▶ _EXERCISE PROMPT_: Could you copy, word for word, only the lines from the one containing "Save the new product" through the last line of the records below, both included?

Stored data entries:
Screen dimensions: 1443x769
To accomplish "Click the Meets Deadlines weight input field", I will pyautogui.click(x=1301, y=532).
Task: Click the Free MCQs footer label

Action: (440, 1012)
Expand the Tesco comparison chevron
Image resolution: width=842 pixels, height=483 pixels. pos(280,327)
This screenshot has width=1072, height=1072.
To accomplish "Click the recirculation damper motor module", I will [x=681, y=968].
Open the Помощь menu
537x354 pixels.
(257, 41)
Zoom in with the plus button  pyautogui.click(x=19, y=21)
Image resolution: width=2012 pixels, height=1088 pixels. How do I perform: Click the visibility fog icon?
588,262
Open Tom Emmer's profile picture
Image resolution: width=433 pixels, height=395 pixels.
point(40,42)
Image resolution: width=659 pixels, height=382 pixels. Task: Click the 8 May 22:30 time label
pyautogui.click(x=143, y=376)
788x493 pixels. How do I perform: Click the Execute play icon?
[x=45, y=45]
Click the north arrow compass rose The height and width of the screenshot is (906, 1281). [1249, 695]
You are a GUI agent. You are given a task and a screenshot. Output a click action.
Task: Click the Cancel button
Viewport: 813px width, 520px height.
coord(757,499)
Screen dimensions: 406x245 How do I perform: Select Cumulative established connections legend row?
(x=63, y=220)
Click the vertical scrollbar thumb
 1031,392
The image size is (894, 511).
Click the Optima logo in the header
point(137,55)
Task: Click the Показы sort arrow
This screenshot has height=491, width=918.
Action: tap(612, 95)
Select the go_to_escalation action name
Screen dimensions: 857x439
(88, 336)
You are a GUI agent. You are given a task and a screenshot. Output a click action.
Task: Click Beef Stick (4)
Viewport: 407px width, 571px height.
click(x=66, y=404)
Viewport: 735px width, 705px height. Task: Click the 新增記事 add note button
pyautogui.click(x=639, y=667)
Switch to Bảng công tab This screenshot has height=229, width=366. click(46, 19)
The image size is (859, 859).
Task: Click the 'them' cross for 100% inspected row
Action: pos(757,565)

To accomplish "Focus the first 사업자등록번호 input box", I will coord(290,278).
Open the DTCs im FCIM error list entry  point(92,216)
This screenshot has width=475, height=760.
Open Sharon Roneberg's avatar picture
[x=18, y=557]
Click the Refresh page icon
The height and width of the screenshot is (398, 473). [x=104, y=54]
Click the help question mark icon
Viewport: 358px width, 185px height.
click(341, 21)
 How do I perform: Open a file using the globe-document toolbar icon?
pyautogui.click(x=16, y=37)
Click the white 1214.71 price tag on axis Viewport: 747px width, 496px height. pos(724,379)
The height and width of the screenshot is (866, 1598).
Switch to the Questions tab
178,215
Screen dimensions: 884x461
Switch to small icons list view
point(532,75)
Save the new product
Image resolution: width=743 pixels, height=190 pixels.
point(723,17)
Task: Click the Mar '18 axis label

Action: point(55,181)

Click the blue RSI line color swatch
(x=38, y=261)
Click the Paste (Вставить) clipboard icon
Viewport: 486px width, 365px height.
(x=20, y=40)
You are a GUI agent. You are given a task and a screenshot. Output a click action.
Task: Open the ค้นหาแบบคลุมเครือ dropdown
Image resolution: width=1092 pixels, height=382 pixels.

▶ _THE ANSWER_:
Save the new product
Image resolution: width=743 pixels, height=190 pixels.
point(723,17)
Task: Click the Mar '18 axis label

Action: point(55,181)

Click the blue RSI line color swatch
(x=38, y=261)
Click the Paste (Вставить) clipboard icon
Viewport: 486px width, 365px height.
(x=20, y=40)
You are a GUI agent. You are given a task and a screenshot. Output a click action.
Task: Open the ค้นหาแบบคลุมเครือ dropdown
Image resolution: width=1092 pixels, height=382 pixels.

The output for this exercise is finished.